Cape Elizabeth was Gorham’s big rival in those days but others included Scarborough, Bonny Eagle and Yarmouth. “The team we wanted to beat the most was Cape Elizabeth,” Boothby said.

In sports, Gorham moved up to class A this year. Belhumeur didn’t name a particular school as their biggest rival so far.

Gorham graduation exercises weren’t always held in Portland. Gorham resident Maurice Whitten, a retired chemistry professor at the University of Southern Maine, remembered when commencement exercises were held at Gorham High School.

Advertisement

A different era

Life, not just school, was different when Boothby was a freshman and the United States has had 10 presidents since. There were no cell phones, and grandmothers were self-appointed guardians of the family telephone. “These kids don’t know about rotary dials,” Boothby said.

War was in the news then as it is now. Boothby said that there has been almost constant war from 1945, the year he was born, to the present.

“It’s a long way from Vietnam to Iraq.
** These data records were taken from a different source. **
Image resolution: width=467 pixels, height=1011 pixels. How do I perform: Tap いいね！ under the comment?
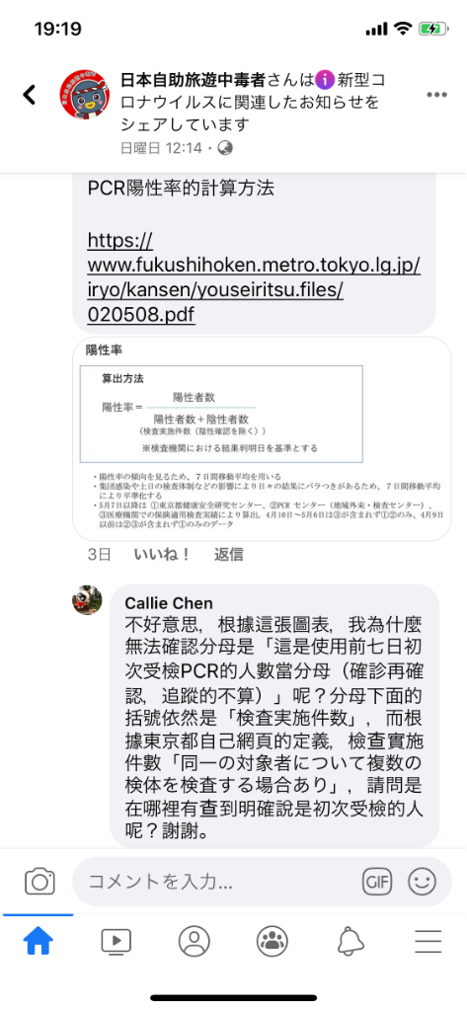(163, 555)
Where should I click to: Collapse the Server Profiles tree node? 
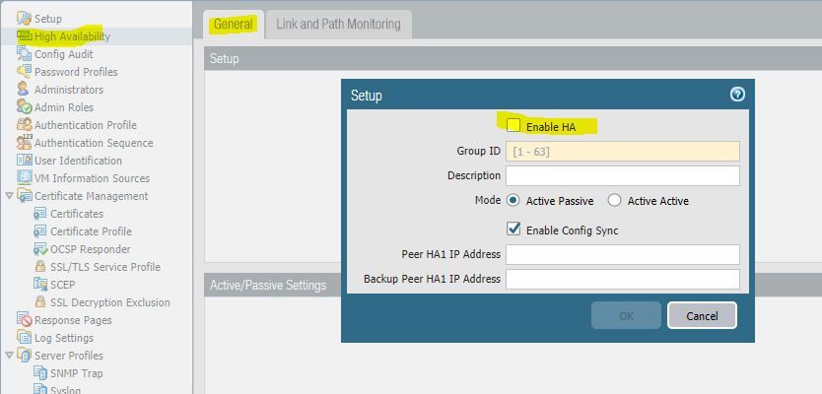(10, 356)
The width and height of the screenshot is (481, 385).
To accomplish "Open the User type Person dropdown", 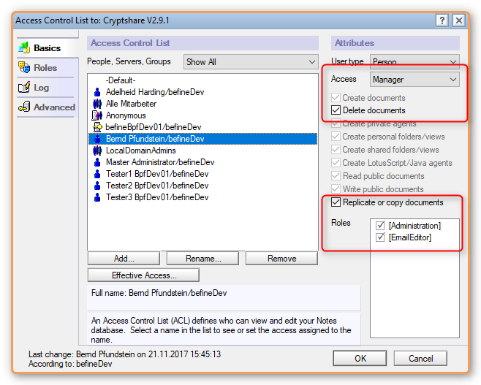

Advisors were sent to Vietnam when I was a freshman,” he said. “Did we talk about it? No I don’t think so. I don’t ever remember having a conversation in high school about Vietnam.”

The topic of war sometimes arises in history class but generally isn’t discussed among students in school now. “It’s not something a lot of people talk about,” Belhumeur said.

After school, kids hang out in the same building where their predecessors did. In the old days, it was the soda fountain in Barden’s Drug Store, which now houses the Gorham House of Pizza.

They also frequent Amato’s. But Mason’s, a store on Main Street near the entrance to Hannafords, was popular with kids long ago.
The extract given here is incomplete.